Baba Jaga, die schrumplige, garstige, kinderfressende und rundum unangenehme Figur aus osteuropäischen Märchen, ist nicht eben die Oma, von der Jungs und Mädchen träumen. Gewisse Ähnlichkeiten mit unseren Hexen kann man ihr nicht absprechen. Hässlich wie die Nacht ist sie außerdem. Dass sie zu allem Überfluss in einem Gruselhaus auf Hühnerbeinchen wohnt, macht die Sache nur unwesentlich schlimmer. Das ist also Baba Jaga.
Und so würde Baba Jaga vielleicht bis in alle Ewigkeit aussehen, gäb’s nicht Dubravka Ugresic. Die kroatische Autorin und Literaturwissenschaftlerin rollt den Mythos auf, guckt ihn von allen Seiten an, und kehrt Baba Jagas Hexenhaus ziemlich kräftig aus, so dass auch ihre Leser jeden Winkel dieser zweifelhaften Existenz begutachten dürfen. Trotzdem ist eine dröge wissenschaftliche Analyse des Mythos das allerletzte, was man von ihrem Buch erwarten darf. Stattdessen ist „Baba Jaga legt ein Ei“ eine brillante Mischung aus Fiktion, der eine gute Portion eigenes Erleben beigemischt ist, und Studie. Dabei zeichnet die Autorin im ersten Teil das Seelenleben ihrer (fiktiven?) Mutter nach, der das Alter zusetzt, die senil, lethargisch und auch ein wenig ruppig geworden ist und die so menschlich, so nachfühlbar beschrieben wird, dass es beim Lesen schwerfällt, nicht sofort auch Züge der eigenen Großmutter in ihr zu erkennen. Dabei liegen Komik und Tragik, Nähe zwischen den Figuren und Distanz oft eng beieinander. Im zweiten Teil dann wird der Schauplatz von Zagreb nach Tschechien verlegt, in einen Kurort wie aus dem Bilderbuch. Hier schüttelt Ugresic lauter skurrile Figuren aus dem Ärmel, allen voran das Damentrio um Kukla, Beba und Pupa. Im dritten Teil schließlich kommt es doch noch zur literaturwissenschaftlichen Lehrstunde, in der es viel über den Mythos und die Märchenfigur Baba Jaga zu lernen gibt. Aber Dubravka Ugresic wäre nicht Dubravka Ugresic, würde sie das nicht auch noch unterhaltsam und mit aller sprachlichen Finesse tun.
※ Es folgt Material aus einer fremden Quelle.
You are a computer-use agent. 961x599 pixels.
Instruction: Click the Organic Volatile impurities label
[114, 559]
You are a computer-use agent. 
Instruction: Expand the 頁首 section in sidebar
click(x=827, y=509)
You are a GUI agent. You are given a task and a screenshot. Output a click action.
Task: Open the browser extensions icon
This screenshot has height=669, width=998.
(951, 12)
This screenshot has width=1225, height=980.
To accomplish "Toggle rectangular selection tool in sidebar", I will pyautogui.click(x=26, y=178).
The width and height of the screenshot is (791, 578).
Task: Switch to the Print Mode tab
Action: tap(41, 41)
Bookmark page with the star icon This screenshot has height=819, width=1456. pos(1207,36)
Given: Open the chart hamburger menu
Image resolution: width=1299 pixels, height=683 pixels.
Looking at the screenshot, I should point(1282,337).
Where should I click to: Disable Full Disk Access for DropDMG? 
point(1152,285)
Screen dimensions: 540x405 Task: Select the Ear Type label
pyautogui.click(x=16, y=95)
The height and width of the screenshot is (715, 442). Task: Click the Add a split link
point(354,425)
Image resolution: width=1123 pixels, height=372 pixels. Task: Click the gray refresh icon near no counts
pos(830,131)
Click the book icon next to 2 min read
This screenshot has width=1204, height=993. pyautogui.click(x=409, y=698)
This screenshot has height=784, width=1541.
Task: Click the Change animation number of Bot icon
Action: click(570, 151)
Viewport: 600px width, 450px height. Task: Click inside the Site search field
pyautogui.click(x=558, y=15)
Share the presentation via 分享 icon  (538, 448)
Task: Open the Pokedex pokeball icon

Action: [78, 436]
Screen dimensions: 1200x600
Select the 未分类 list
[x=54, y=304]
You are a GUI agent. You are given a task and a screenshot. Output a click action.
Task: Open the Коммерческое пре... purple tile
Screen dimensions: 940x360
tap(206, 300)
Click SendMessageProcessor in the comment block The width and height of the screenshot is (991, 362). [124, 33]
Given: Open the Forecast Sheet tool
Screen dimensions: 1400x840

„Baba Jaga legt ein Ei“ ist eine kluge, menschenkennende, mal lustige, mal tragische und immer spannende Lektüre. Mythen sind ja sowieso Dauerbrenner und immer wieder Gegenstand auch populärwissenschaftlicher Sachbücher. So hat zum Beispiel kürzlich der Germanist und Genderforscher Andreas Kraß ein umfang- und kenntnisreiches Buch über den Meerjungfrauen-Topos veröffentlicht. Und doch ist es Ugresics ganz eigene Herangehensweise und ihr sprachlicher Charme – die Tatsache, dass sie eben nicht nur Literaturwissenschaftlerin, sondern auch Autorin ist, spricht für sich –, die dieses Buch so besonders und auch so besonders lesenswert machen. Und weil das sonst so wenig gewürdigt wird, sei zum Schluss noch die wirklich tolle Aufmachung des Buches erwähnt. „Baba Jaga legt ein Ei“ möchte man im Buchregal am liebsten mit dem Cover zuerst präsentieren, und das nicht nur der hübschen Optik wegen.